PROMPT
Copy every line of the listing exactly.

THE INPUT
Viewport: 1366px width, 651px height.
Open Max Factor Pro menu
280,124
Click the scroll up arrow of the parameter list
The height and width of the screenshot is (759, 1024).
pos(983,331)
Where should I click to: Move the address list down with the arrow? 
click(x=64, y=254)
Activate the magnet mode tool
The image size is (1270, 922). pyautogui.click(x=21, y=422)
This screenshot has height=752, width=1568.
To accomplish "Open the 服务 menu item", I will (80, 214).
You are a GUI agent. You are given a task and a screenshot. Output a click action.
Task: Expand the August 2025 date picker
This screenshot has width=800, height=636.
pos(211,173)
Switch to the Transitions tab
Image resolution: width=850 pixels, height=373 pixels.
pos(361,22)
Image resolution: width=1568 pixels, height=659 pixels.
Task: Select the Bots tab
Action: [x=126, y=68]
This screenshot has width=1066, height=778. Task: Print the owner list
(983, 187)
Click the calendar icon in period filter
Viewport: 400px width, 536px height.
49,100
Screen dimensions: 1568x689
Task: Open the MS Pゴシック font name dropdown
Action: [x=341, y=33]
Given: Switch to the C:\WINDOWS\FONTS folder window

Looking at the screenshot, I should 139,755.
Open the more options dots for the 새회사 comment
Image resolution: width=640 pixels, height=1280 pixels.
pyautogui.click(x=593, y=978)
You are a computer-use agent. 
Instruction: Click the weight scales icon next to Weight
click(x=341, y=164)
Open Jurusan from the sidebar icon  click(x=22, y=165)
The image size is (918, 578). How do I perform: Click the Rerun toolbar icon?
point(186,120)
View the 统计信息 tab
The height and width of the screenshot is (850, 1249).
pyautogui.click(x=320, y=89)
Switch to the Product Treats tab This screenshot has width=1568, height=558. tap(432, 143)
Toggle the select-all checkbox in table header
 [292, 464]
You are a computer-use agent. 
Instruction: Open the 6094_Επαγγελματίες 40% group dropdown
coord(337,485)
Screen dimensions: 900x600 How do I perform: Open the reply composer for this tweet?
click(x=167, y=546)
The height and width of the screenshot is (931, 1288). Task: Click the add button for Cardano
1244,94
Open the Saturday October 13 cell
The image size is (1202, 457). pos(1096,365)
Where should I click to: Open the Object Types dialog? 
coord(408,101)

ANSWER FOR THIS EXERCISE
Viewport: 1366px width, 651px height.
Open Max Factor Pro menu
280,124
Click the scroll up arrow of the parameter list
The height and width of the screenshot is (759, 1024).
pos(983,331)
Where should I click to: Move the address list down with the arrow? 
click(x=64, y=254)
Activate the magnet mode tool
The image size is (1270, 922). pyautogui.click(x=21, y=422)
This screenshot has height=752, width=1568.
To accomplish "Open the 服务 menu item", I will (80, 214).
You are a GUI agent. You are given a task and a screenshot. Output a click action.
Task: Expand the August 2025 date picker
This screenshot has width=800, height=636.
pos(211,173)
Switch to the Transitions tab
Image resolution: width=850 pixels, height=373 pixels.
pos(361,22)
Image resolution: width=1568 pixels, height=659 pixels.
Task: Select the Bots tab
Action: [x=126, y=68]
This screenshot has width=1066, height=778. Task: Print the owner list
(983, 187)
Click the calendar icon in period filter
Viewport: 400px width, 536px height.
49,100
Screen dimensions: 1568x689
Task: Open the MS Pゴシック font name dropdown
Action: [x=341, y=33]
Given: Switch to the C:\WINDOWS\FONTS folder window

Looking at the screenshot, I should 139,755.
Open the more options dots for the 새회사 comment
Image resolution: width=640 pixels, height=1280 pixels.
pyautogui.click(x=593, y=978)
You are a computer-use agent. 
Instruction: Click the weight scales icon next to Weight
click(x=341, y=164)
Open Jurusan from the sidebar icon  click(x=22, y=165)
The image size is (918, 578). How do I perform: Click the Rerun toolbar icon?
point(186,120)
View the 统计信息 tab
The height and width of the screenshot is (850, 1249).
pyautogui.click(x=320, y=89)
Switch to the Product Treats tab This screenshot has width=1568, height=558. tap(432, 143)
Toggle the select-all checkbox in table header
 [292, 464]
You are a computer-use agent. 
Instruction: Open the 6094_Επαγγελματίες 40% group dropdown
coord(337,485)
Screen dimensions: 900x600 How do I perform: Open the reply composer for this tweet?
click(x=167, y=546)
The height and width of the screenshot is (931, 1288). Task: Click the add button for Cardano
1244,94
Open the Saturday October 13 cell
The image size is (1202, 457). pos(1096,365)
Where should I click to: Open the Object Types dialog? 
coord(408,101)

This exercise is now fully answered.